La cour identifie notamment « une formation sur les ventes et celle sur l’analyse des chiffres comptables, des sujets permettant au salarié d’enrichir ses connaissances pour mieux appréhender sa fonction de directeur développement commercial ». Elle mentionne également un cycle de formation sur les ventes « à raison de 7 cours, dispensés en Roumanie à raison de 2 à 3 jours par cours ».
L’arrêt précise que « ces documents attestent donc de ce que la société […] a respecté son obligation de formation et d’adaptation […] par des actions de formation dispensées régulièrement ». La cour ajoute que le salarié « ne démontre nullement l’existence, ni l’étendue d’un quelconque préjudice à ce titre », ce qui constitue un motif autonome de rejet de la demande indemnitaire.
B. Les critères d’appréciation du respect de l’obligation de formation
L’article L.6321-1 du code du travail impose à l’employeur d’assurer l’adaptation des salariés à leur poste de travail et de veiller au maintien de leur capacité à occuper un emploi. La cour rappelle que cette obligation « relève de l’initiative de l’employeur » et que « c’est à ce dernier qu’il incombe de démontrer qu’il s’est acquitté de cette obligation, même si le salarié n’a pas été confronté à une difficulté d’adaptation à son poste de travail et même s’il n’a pas demandé de bénéficier de formations ».

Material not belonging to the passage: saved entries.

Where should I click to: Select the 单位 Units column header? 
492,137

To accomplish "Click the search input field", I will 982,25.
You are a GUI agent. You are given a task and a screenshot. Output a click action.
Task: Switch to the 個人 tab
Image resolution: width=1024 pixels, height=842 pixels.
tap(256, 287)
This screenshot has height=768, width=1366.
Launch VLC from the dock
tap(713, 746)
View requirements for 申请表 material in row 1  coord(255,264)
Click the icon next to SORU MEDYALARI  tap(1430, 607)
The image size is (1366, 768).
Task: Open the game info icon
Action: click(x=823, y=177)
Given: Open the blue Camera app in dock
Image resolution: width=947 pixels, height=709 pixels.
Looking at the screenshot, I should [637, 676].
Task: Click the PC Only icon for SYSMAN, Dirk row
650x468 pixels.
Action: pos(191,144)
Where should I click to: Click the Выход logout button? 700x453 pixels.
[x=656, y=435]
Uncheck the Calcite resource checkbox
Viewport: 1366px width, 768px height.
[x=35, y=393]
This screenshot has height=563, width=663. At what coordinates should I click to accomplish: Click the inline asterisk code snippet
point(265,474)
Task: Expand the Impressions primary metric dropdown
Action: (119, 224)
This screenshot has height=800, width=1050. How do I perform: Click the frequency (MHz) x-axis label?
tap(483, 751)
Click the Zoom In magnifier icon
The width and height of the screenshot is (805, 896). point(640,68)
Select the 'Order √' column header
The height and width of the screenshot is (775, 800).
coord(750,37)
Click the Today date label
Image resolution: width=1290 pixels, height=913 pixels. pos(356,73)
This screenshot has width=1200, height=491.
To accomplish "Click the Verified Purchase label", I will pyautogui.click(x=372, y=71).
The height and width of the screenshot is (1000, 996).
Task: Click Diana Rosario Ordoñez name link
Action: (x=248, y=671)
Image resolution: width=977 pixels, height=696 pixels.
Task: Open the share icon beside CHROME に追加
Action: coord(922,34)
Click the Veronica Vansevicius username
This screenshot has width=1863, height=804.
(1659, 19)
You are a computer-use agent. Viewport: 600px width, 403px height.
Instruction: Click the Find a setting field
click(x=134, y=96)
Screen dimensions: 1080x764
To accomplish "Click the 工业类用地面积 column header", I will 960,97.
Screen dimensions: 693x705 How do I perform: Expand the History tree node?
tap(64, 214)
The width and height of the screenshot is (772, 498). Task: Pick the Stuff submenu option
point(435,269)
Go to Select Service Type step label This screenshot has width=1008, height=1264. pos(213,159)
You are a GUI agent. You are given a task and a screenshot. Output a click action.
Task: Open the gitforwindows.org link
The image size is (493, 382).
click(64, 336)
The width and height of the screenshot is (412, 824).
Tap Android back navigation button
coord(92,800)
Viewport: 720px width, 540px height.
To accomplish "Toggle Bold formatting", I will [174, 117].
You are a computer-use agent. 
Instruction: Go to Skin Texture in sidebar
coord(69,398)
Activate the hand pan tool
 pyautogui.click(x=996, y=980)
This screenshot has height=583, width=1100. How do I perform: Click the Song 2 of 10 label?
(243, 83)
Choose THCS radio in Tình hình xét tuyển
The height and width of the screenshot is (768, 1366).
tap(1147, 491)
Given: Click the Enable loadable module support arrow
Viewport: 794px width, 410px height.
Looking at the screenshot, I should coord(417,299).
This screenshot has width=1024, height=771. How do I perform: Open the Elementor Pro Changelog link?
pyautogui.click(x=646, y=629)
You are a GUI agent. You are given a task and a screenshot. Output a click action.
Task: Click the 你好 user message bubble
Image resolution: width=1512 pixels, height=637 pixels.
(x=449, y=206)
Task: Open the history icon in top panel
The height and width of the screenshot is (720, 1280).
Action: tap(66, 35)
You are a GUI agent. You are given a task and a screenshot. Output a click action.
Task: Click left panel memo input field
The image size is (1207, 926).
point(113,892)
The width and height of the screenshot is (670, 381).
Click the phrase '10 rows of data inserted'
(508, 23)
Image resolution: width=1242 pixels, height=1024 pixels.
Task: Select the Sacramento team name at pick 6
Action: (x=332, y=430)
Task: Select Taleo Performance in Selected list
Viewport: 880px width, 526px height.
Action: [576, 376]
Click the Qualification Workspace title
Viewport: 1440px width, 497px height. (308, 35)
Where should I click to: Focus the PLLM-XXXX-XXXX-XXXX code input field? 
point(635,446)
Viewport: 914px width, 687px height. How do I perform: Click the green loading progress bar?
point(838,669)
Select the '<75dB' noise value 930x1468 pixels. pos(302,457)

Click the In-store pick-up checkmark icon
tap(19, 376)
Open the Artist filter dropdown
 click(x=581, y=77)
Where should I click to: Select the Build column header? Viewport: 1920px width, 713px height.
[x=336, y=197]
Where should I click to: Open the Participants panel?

La décision apporte un éclairage sur les critères permettant d’apprécier le respect de cette obligation. La cour retient la régularité des formations dispensées tout au long de la relation de travail, la diversité des thématiques abordées et l’adéquation de certaines formations aux fonctions exercées par le salarié.
La distinction opérée par la cour entre les formations relatives aux procédures internes et celles permettant au salarié d’enrichir ses compétences professionnelles mérite attention. Elle suggère que l’obligation de formation ne saurait être satisfaite par la seule dispense de formations obligatoires relatives à la conformité ou à la sécurité. Cependant, la présence de formations substantielles, même en nombre limité, peut suffire à démontrer le respect de l’obligation dès lors qu’elles sont adaptées aux fonctions du salarié.
L’exigence d’un préjudice démontré par le salarié constitue un rappel utile. La cour souligne que l’obligation de formation n’emporte pas automatiquement droit à réparation en cas de manquement allégué. Le salarié doit établir l’existence et l’étendue du préjudice subi, ce qui suppose de démontrer en quoi l’insuffisance des formations l’aurait privé d’une évolution de carrière ou aurait compromis son employabilité. Cette exigence probatoire tempère la rigueur de l’obligation pesant sur l’employeur et maintient un équilibre entre les parties dans le contentieux de la formation professionnelle.